***** Data for this exercise

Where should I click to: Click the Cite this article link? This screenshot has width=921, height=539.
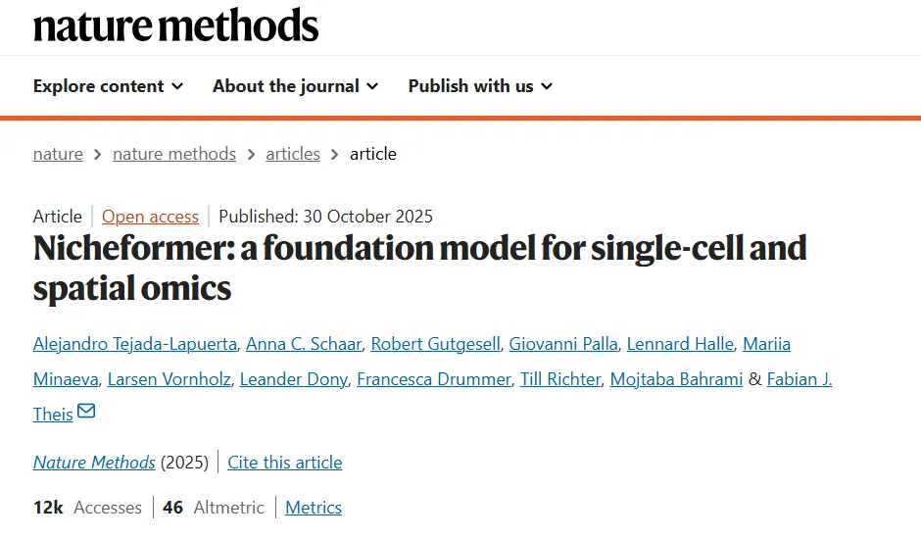click(x=285, y=463)
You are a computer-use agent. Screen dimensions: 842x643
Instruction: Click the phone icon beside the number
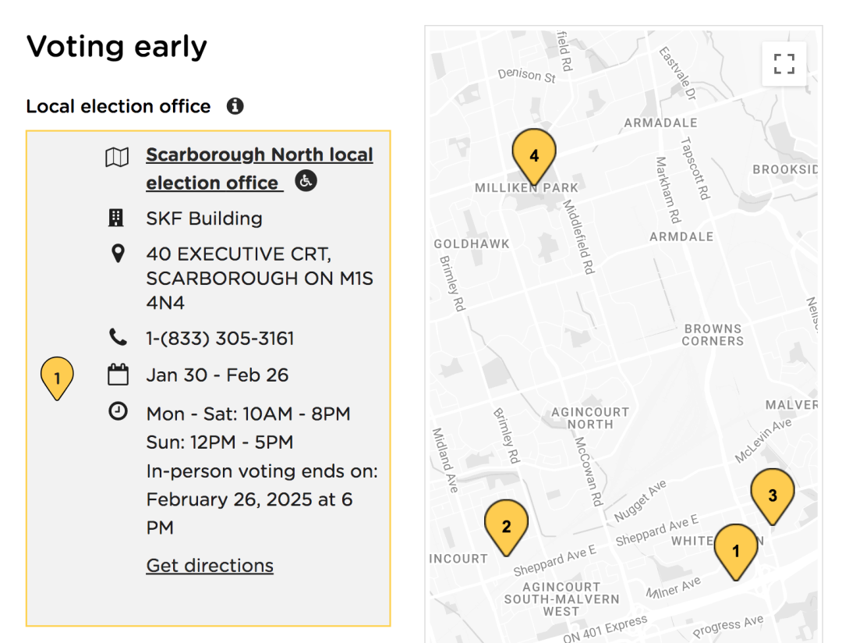point(119,337)
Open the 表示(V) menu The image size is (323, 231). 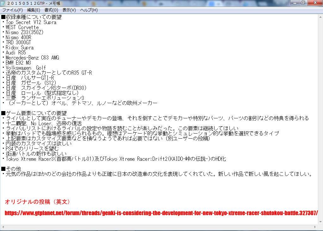click(69, 10)
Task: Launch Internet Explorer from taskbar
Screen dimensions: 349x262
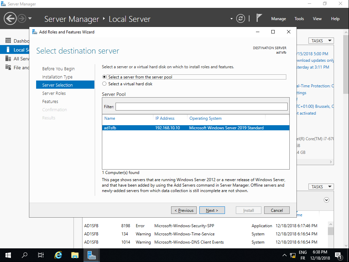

**********

▶ [What you are asked to do]:
Above are records; count the lines among them that include the word "dimensions", and give only the number.

▶ [Solution for this task]:
2